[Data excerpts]
+--

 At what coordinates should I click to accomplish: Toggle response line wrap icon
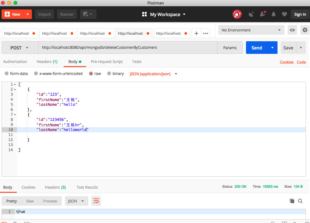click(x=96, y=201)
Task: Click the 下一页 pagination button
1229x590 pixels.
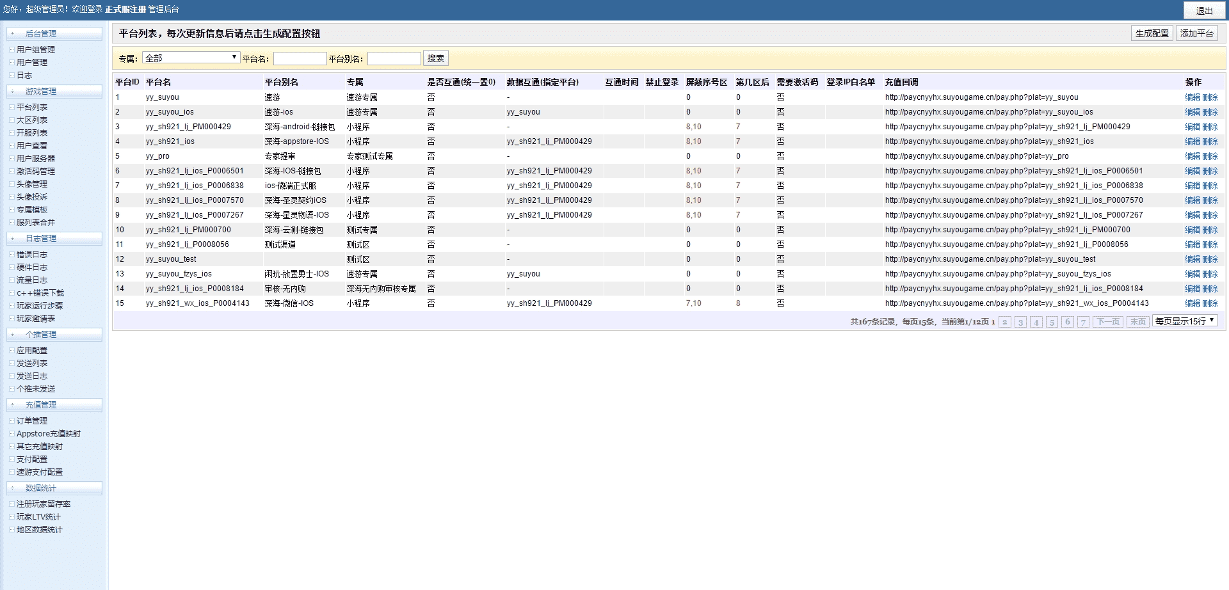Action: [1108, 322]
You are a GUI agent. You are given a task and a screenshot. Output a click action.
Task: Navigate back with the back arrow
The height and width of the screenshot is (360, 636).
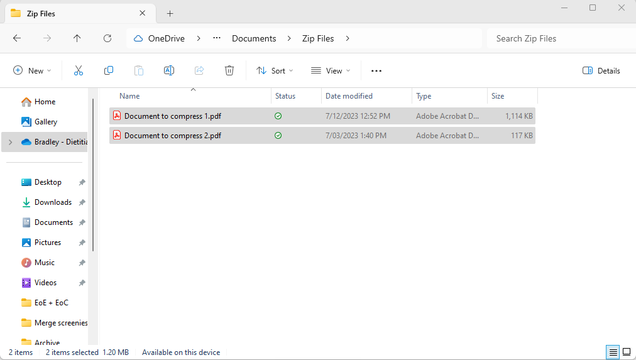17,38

+--

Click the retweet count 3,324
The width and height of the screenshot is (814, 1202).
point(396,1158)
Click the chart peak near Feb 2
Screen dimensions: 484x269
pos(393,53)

+--

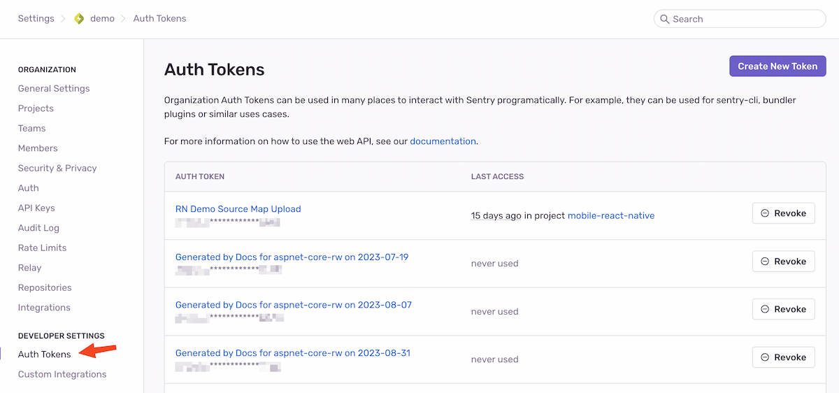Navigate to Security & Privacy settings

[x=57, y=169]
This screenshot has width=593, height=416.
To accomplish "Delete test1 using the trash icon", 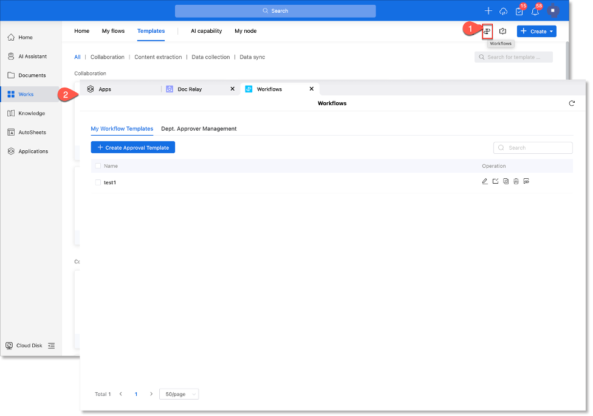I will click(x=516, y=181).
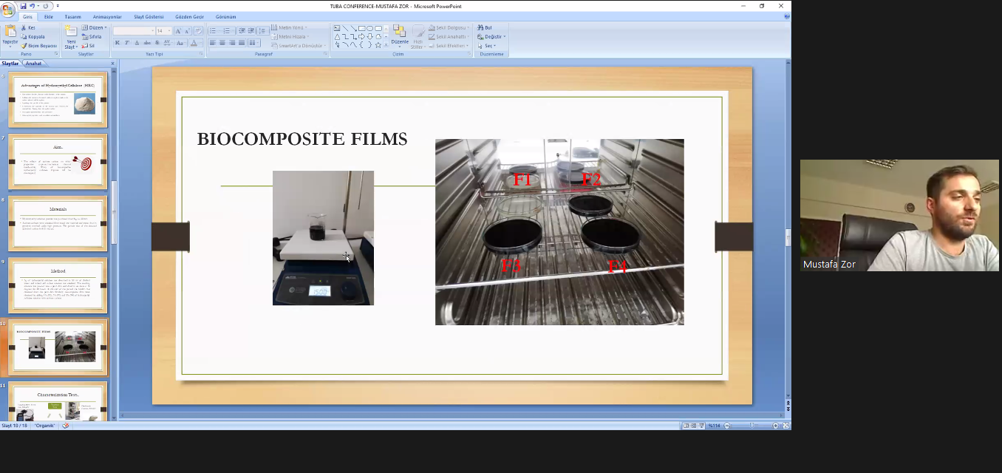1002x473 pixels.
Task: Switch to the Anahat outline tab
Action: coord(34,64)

+--

*Task*: Repeat only the stretch of data above that runs from the line with "At what coordinates" to the line with "Task: Navigate back with the back arrow". Keep both end lines; exclude pictures.

*Response below*:
 At what coordinates should I click to accomplish: Toggle response line wrap icon
click(x=96, y=201)
Task: Click the 下一页 pagination button
1229x590 pixels.
Action: [1108, 322]
You are a GUI agent. You are given a task and a screenshot. Output a click action.
Task: Navigate back with the back arrow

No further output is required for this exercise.